=== Requirements ===
Locate every row below that contains the string "field", matching case exactly, and copy each such row in full.

(Collected data)

────────

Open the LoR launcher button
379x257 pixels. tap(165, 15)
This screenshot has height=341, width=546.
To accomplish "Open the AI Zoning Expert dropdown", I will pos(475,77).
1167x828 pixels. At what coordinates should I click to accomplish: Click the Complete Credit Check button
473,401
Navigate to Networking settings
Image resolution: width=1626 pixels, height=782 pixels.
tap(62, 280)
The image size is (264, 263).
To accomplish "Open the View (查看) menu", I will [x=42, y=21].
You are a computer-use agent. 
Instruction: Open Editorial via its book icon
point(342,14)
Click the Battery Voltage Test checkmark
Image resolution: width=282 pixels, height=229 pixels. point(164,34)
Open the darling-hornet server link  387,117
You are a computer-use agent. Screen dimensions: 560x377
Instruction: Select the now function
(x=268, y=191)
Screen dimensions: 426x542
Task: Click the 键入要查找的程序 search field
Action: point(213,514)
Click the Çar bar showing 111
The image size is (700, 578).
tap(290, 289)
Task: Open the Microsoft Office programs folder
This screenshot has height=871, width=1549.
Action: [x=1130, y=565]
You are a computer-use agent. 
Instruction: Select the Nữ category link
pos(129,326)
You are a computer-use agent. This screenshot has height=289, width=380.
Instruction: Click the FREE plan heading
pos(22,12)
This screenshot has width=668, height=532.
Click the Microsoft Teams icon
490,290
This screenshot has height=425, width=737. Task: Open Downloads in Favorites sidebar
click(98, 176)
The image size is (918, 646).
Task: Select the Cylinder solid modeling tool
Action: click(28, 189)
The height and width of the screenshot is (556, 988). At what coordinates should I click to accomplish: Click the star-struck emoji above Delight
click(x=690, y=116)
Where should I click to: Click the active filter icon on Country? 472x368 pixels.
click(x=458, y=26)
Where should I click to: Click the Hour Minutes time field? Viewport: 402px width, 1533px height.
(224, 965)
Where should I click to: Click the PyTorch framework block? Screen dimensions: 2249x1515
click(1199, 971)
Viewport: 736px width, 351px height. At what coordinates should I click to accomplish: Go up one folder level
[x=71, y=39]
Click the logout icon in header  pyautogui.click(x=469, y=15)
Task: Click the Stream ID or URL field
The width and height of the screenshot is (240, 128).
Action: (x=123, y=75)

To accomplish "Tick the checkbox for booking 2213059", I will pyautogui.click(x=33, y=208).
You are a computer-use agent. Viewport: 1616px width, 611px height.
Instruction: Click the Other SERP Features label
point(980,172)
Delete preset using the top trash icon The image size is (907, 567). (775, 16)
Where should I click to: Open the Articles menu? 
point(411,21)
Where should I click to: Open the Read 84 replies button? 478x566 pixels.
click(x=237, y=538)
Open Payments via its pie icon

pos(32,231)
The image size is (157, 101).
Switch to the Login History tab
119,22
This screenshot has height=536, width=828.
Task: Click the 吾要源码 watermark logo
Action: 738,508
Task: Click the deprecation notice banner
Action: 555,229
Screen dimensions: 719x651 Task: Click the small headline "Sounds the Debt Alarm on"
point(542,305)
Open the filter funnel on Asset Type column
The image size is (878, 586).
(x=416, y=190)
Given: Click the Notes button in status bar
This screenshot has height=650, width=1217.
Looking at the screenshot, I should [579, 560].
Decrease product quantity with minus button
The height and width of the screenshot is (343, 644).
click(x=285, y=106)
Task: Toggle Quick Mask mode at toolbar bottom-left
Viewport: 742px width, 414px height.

────────

=== Answer ===
Task: Click the 键入要查找的程序 search field
Where should I click to: Click the Hour Minutes time field? Viewport: 402px width, 1533px height.
Task: Click the Stream ID or URL field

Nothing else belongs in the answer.